うまいめしを食べるを考える

めしを食うというのは、集中すればするほどにうまいものである。

これは読書や映画なんかと一緒で、ほかのことに気をとられていたのでは、おちおち味も楽しめない。

ところが、現代人には時間が足りないので、いそがしいときなどは、めしがただただ腹をいっぱいにするだけの行為になってしまっている。その行為になれてしまうと、こんどはただめしを食うだけの時間というのがもったいなく感じてしまう。

そうしてなんの用事もないときでも、たいしておもしろくもないケータイの画面をのぞきこみながら、ついつい「ながら飯」をやってしまうのである。
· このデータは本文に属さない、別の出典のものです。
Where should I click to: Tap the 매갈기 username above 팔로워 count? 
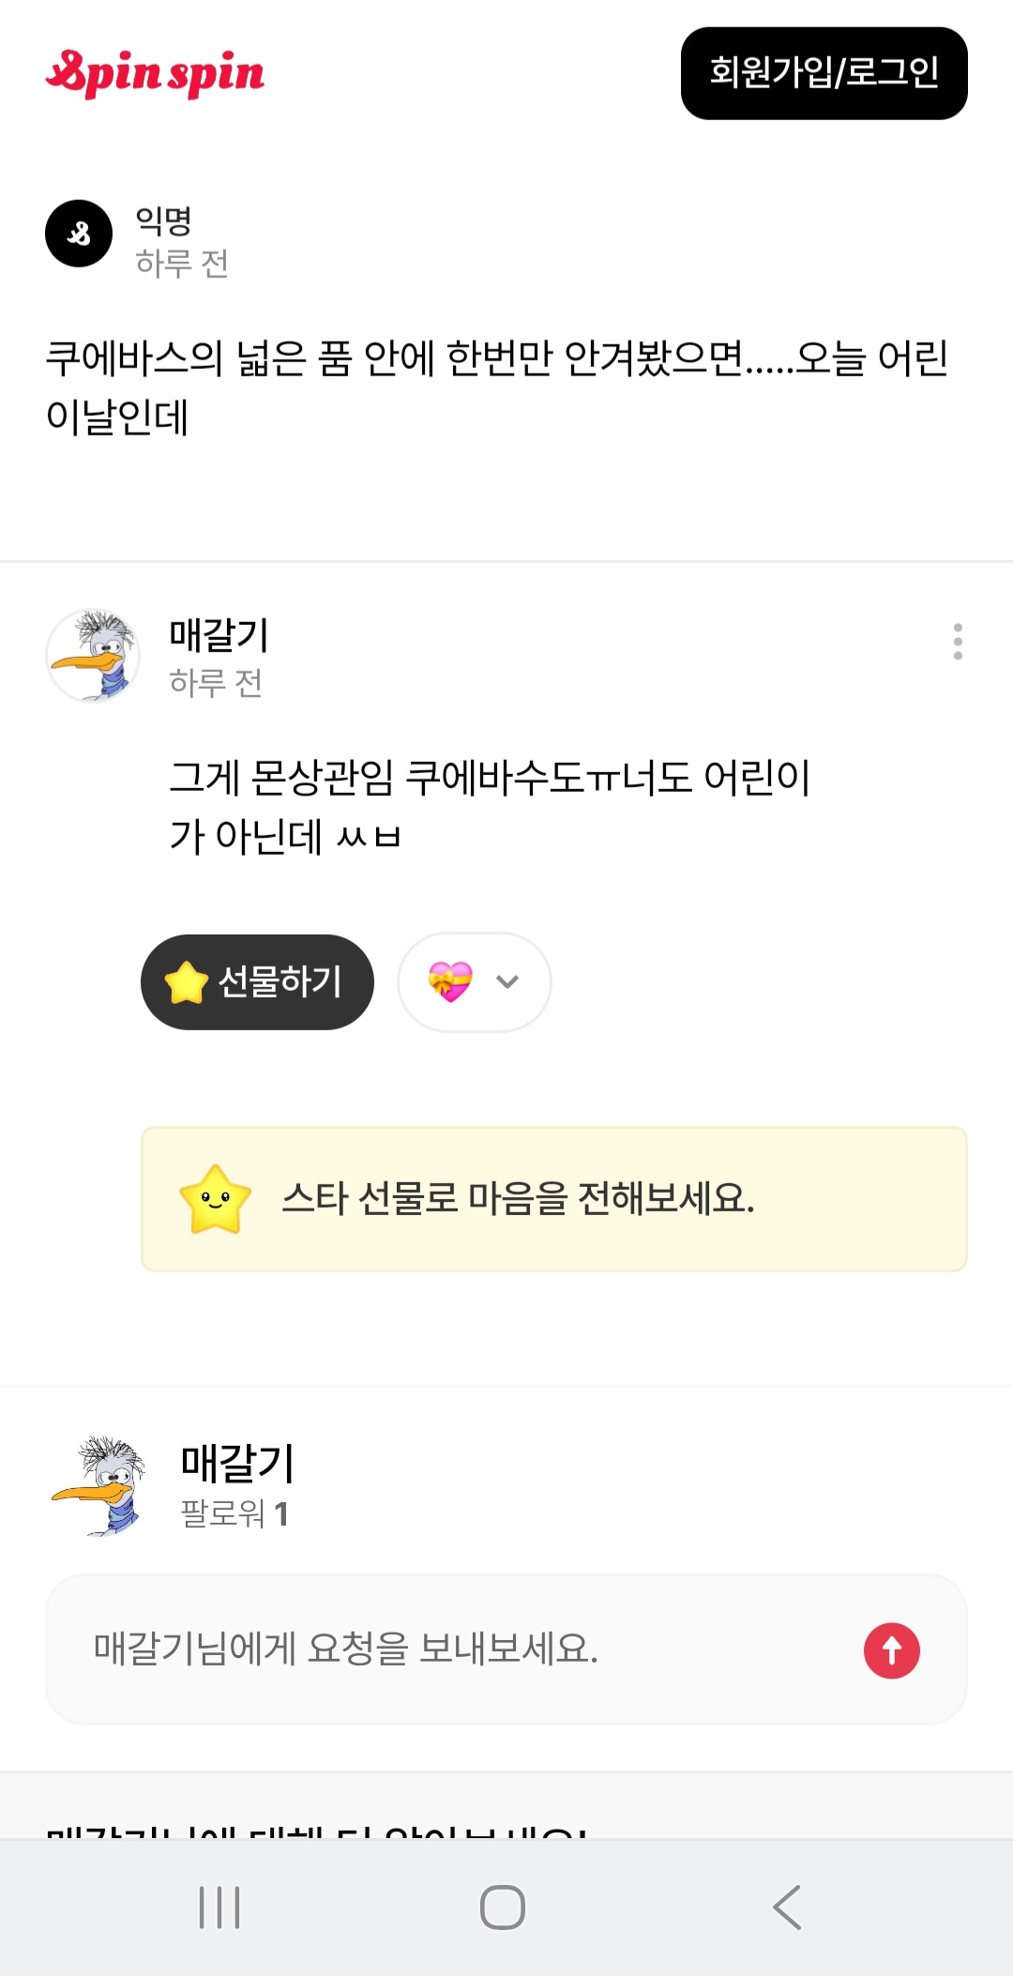tap(238, 1463)
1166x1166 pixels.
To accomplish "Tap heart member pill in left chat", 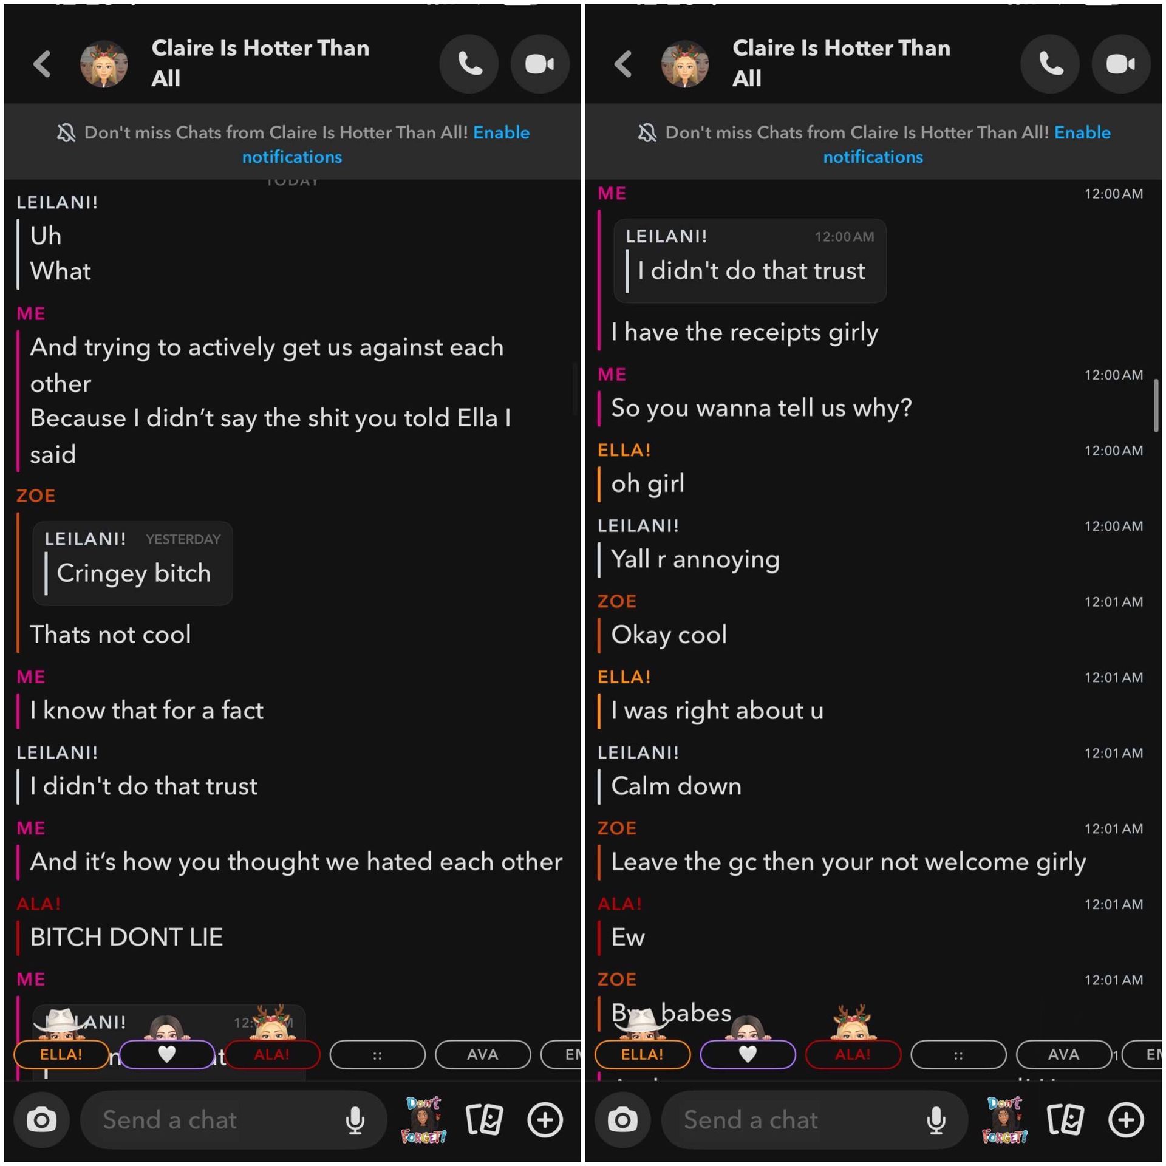I will click(x=167, y=1054).
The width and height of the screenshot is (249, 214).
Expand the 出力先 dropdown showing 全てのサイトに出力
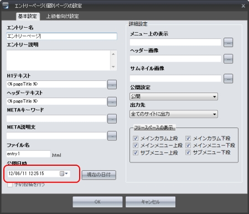[x=174, y=114]
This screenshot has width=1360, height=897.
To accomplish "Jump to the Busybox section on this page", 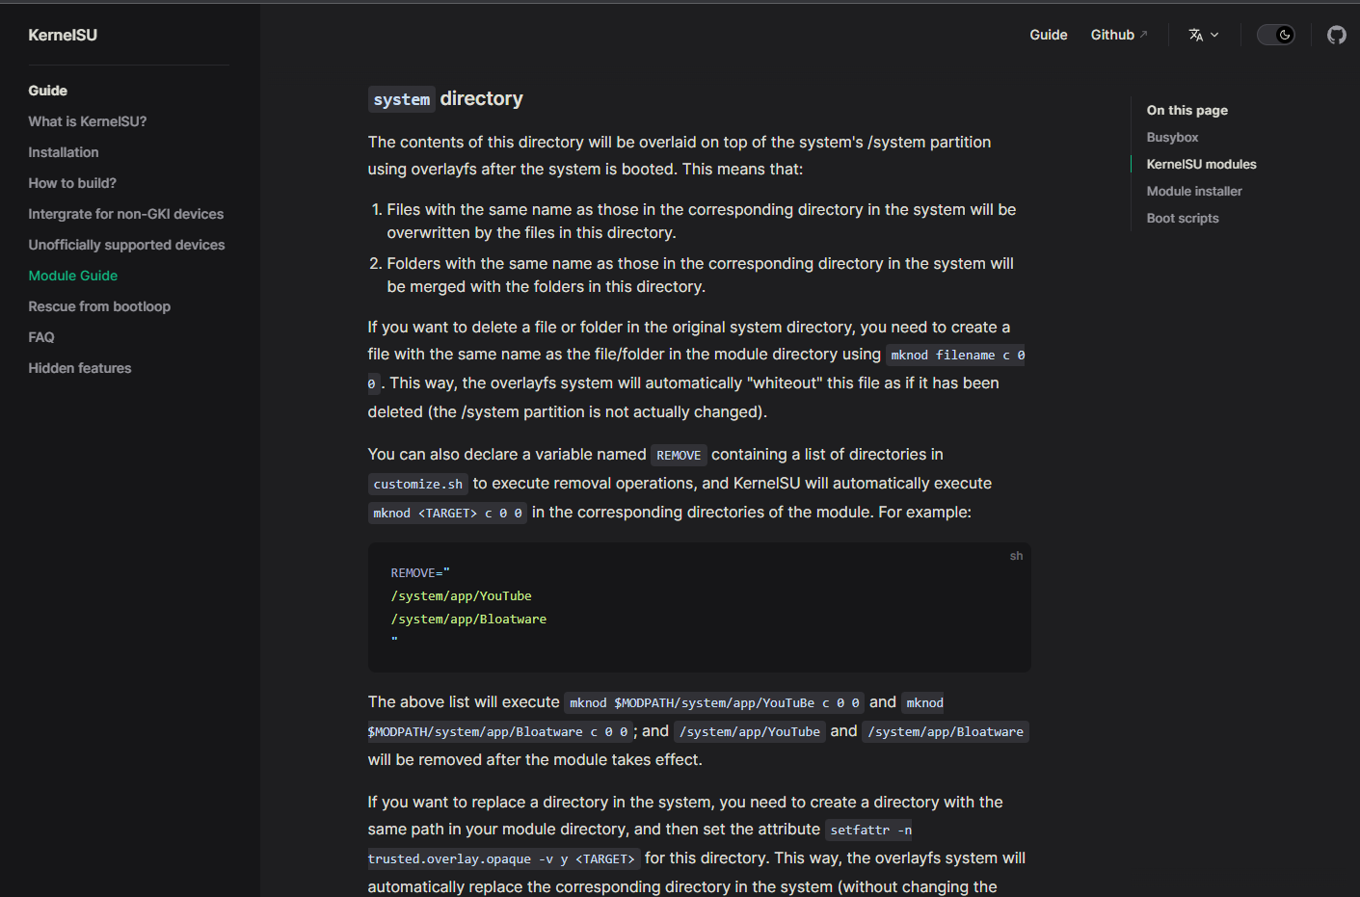I will 1172,137.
「ながら飯」をやっていてはとうぜんにストレスがたまる。ろくなものを食っていないと思い込んで、うまいものを食べたくなる。だからあちこちにうまいものを出す店があって、そこでうまいものを食べさせてもらってよろこんでいるのである。

うまいものを食っていればうまいと感じるのは当たり前のことで、それは、なんてことはない、ただ、うまいものを食っているだけなのである。

めしを楽しむとは、もっと集中して腹の中にめしを入れる行為を楽しむことなのである。

グルメになって鋭くなるのが情報力だけで、逆に感覚が鈍くなってしまうのでは悲しいものである。